Colben se inclinó y dijo algo al piloto. Quedaron suspendidos, inmóviles, a mil quinientos metros por encima de las geometrías grisáceas de Germantown.
—El jueves por la mañana aislaremos toda la zona —dijo Colben—. Nadie podrá entrar ni salir. Tendremos a la Fuller localizada con total precisión. Ella pasa la mayor parte del tiempo en esa choza de Grumblethorpe, en la avenida Germantown. Haines dirigirá un grupo táctico que forzará la entrada. Los agentes cuidarán de Anne Bishop y del chico que ella utiliza. Eso deja sola a Melanie Fuller. Será toda tuya, Tony.

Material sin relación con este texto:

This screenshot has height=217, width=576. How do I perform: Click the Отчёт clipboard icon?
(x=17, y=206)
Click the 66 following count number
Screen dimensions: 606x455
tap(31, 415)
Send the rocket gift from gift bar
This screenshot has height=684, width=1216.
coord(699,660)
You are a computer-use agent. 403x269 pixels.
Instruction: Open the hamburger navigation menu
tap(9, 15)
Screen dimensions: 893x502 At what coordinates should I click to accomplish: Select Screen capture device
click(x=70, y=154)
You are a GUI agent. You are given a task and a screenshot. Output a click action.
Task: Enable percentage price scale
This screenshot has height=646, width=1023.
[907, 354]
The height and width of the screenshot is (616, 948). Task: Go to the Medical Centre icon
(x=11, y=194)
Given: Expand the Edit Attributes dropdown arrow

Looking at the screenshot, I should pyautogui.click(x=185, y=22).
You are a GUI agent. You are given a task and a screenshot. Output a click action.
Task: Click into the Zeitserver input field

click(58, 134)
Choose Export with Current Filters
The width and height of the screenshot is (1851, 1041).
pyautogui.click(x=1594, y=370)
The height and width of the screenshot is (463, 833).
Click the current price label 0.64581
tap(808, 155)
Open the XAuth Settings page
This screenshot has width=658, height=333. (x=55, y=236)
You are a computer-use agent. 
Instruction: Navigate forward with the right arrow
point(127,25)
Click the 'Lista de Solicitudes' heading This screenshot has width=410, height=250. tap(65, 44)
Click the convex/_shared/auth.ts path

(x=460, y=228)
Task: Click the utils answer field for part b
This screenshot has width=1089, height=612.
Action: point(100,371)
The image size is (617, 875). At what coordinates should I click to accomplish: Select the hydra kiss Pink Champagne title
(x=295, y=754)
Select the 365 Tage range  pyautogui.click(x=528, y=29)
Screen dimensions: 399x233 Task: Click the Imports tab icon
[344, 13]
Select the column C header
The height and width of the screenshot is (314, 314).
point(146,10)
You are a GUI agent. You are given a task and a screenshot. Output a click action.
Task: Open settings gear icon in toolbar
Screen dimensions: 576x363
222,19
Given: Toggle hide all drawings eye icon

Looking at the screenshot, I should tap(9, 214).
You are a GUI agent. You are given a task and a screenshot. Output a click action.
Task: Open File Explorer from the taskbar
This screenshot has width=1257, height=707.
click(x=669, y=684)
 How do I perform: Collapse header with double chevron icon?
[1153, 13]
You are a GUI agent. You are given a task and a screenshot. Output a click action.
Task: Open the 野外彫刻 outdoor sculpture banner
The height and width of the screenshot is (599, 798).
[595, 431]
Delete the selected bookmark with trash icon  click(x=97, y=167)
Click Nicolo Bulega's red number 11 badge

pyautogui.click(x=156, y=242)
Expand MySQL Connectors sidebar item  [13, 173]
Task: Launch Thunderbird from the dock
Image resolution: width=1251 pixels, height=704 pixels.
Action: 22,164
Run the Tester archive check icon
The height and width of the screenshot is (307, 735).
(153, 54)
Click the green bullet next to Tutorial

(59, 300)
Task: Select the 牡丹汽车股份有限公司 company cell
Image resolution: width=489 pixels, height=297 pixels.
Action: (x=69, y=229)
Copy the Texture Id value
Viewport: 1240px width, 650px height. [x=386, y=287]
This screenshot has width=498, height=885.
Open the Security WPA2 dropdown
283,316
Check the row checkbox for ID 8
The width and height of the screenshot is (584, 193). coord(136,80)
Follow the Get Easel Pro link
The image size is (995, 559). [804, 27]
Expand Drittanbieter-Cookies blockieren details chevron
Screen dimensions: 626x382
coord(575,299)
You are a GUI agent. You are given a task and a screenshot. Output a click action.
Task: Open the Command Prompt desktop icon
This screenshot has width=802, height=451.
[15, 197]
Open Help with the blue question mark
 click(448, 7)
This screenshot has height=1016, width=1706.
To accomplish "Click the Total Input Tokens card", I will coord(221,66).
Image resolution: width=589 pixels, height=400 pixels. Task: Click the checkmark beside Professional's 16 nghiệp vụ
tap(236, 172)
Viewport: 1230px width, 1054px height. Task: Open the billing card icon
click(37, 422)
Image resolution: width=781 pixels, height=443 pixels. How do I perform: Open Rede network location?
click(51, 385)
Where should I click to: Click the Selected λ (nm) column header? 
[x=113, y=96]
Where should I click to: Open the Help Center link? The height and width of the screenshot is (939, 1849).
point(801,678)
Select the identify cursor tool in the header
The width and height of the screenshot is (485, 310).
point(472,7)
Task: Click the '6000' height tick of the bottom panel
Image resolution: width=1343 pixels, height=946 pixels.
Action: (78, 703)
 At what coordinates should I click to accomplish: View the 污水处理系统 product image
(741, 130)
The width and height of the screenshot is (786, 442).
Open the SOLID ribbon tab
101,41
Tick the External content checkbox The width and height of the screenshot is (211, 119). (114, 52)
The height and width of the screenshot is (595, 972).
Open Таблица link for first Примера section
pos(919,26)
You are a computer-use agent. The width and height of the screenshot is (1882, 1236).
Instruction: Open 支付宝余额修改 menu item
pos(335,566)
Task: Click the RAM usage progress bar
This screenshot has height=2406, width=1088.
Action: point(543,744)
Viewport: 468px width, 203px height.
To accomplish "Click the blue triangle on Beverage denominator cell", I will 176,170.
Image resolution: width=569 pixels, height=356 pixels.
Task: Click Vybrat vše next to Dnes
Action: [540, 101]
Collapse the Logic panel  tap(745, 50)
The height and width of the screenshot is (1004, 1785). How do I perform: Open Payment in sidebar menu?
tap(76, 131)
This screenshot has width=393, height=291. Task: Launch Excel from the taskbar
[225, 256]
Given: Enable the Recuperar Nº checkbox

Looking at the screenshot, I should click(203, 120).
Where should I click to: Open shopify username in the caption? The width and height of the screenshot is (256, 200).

Harod cruzó los brazos y miró las calles vacías.
—Y después, ¿qué?
—Después acabas con ella.
—¿Tan simple como eso?
—Tan simple como eso, Harod. Barent dice que tú puedes «usar» a cualquier persona que quieras. Pero tienes que hacerlo tú.
—¿Por qué yo?
—Cuotas, Harod. Cuotas.
—Suponía que querrías interrogarla.
Kepler habló:
—Pensábamos en eso, pero el señor Barent decidió que era más importante neutralizarla. Nuestro auténtico objetivo es obligar al viejo a salir de su madriguera.
Harod se mordió la uña del pulgar y miró los tejados abajo.
—¿Y si yo no consigo… acabar con ella?
Colben sonrió.
—Entonces nos la llevamos y el club sigue con un asiento vacante. Nadie lo lamentará, Harod.
—Pero aún tenemos al judío para intentarlo —dijo Kepler—. No sabemos qué resultado puede darnos.
—¿Cuándo será eso? —preguntó Harod.
Colben miró el reloj.
—Ya ha empezado —dijo. Hizo una señal para que el helicóptero descendiera—. ¿Quieres ver lo que pasa?